Corruption Watch has asked Parliament to urgently consider a request to probe Public Protector Busisiwe Mkhwebane's fitness to hold office following the Constitutional Court's scathing judgment against her this week.

On Thursday, the non-governmental organisation wrote a letter to National Assembly Speaker Thandi Modise and the Portfolio Committee on Justice and Correctional Services to have Parliament expedite a current request to probe Mkhwebane.

Earlier this year, the DA asked Parliament to probe Mkhwebane's continued role in high office, which was referred to the portfolio committee in June.

"In the face of the series of court judgments, culminating in Monday's Constitutional Court decision, that reflect adversely on the Public Protector's competence, honesty and impartiality, any self-respecting person would tender her resignation.

"If she chooses not to take the most dignified and honourable exit, then Parliament must exercise its constitutionally enshrined oversight responsibility," said David Lewis, executive director of Corruption Watch.

Bad faith

Fin24 reported that the Constitutional Court ruled on Monday that Mkhwebane had acted in bad faith and "exceeded the bounds" of her potential indemnification under the Public Protector Act.

The apex court also ruled that the Public Protector "had put forward a number of falsehoods" in the course of litigation, including misrepresenting under oath, the economic analysis underpinning her Absa report.

Corruption Watch's letter highlighted the critical role the Office of the Public Protector played in the fight against corruption and impropriety in state affairs.

It cited the findings of a number of other courts against Mkhwebane as grounds for the probe "which have found the Public Protector to be incompetent, dishonest and biased".

Parliament had a duty to exercise its oversight function, the statement said.

Legal head Deborah Mutemwa-Tumbo said the portfolio committee was enjoined to "assess the performance and conduct of the Public Protector to ensure continued public confidence in the office", as cited by the Supreme Court of Appeal.

"The organisation expects Parliament to fulfil its constitutional duties in conducting this inquiry, and to do so expeditiously in a transparent manner that fully interrogates a pattern of conduct that calls into question whether the incumbent Public Protector is indeed fit to hold the high office that she occupies," the statement read.

Corruption Watch is the latest in an ever-increasing list of civil society organisations and political parties asking for the expedited investigation into Mkhwebane's fitness for office.

The DA, South African Communist Party (SACP), Cope, Organisation Undoing Tax Abuse (OUTA) and Accountability Now have all expressed concerns, News24 reported.

Section 194 of the Constitution provides for the removal of heads of Chapter 9 institutions, such as the Public Protector and Auditor-General.

Misconduct, incapacity or incompetence

Such a person can only be removed on the grounds of misconduct, incapacity or incompetence after a finding to that effect by a committee of the National Assembly.
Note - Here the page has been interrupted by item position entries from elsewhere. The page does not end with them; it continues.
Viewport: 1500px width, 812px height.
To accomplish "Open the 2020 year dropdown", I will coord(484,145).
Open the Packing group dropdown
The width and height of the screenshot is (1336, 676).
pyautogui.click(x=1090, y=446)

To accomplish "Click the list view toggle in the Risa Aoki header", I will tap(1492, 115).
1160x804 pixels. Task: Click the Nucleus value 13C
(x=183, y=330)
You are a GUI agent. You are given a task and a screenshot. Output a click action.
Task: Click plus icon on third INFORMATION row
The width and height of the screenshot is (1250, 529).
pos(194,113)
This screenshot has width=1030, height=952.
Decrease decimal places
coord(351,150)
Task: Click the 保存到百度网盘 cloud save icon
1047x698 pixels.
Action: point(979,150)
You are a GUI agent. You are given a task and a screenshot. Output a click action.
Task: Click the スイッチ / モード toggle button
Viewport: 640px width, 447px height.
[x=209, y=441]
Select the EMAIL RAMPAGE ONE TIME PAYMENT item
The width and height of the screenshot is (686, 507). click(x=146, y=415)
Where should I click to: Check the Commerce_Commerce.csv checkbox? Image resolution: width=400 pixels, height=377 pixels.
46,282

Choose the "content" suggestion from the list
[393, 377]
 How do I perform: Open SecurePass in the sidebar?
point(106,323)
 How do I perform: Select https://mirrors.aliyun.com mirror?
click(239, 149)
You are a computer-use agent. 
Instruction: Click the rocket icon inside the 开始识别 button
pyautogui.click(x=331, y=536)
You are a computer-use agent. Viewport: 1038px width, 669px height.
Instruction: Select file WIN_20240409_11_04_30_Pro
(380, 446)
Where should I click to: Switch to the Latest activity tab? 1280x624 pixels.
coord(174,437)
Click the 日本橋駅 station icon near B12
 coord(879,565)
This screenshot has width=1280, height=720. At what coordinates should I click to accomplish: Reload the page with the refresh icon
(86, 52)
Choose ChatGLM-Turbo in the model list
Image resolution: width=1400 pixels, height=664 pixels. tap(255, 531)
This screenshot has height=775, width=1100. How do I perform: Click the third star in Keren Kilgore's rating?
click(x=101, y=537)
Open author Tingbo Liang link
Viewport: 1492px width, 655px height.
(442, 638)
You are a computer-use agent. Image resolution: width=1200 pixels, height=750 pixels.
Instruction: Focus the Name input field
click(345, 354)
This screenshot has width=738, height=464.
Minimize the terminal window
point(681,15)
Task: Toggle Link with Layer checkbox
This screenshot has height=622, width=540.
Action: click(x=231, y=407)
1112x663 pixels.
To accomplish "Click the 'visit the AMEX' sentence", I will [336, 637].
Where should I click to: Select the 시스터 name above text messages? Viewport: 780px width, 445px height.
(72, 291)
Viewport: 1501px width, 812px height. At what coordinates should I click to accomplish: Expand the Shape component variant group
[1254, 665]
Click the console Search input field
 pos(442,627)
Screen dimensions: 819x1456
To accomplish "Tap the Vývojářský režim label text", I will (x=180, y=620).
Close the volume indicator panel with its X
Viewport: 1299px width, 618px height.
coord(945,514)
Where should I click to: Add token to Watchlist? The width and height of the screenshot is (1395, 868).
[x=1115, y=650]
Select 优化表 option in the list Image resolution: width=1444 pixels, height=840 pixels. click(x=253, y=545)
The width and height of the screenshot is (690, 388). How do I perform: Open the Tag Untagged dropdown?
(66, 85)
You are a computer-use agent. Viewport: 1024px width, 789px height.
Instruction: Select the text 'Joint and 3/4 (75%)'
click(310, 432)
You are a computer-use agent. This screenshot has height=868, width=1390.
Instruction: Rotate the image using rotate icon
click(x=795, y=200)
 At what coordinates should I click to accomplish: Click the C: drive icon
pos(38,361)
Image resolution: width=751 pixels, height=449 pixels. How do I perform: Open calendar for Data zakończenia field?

Furthermore, the National Assembly must pass a motion for the person's removal with a two-thirds majority.

Mkhwebane had reportedly told Modise that she should "back off" in attempting to probe her fitness and wrote in a letter that she would go to court if Parliament proceeds, the Sunday Times reported this week.

Her main argument was that, while the Constitution gives grounds for the removal of the Public Protector, Parliament has not adopted any rules to indicate how that process should be governed.

Parliamentary spokesperson Moloto Mothapo said Modise responded by saying the process would continue.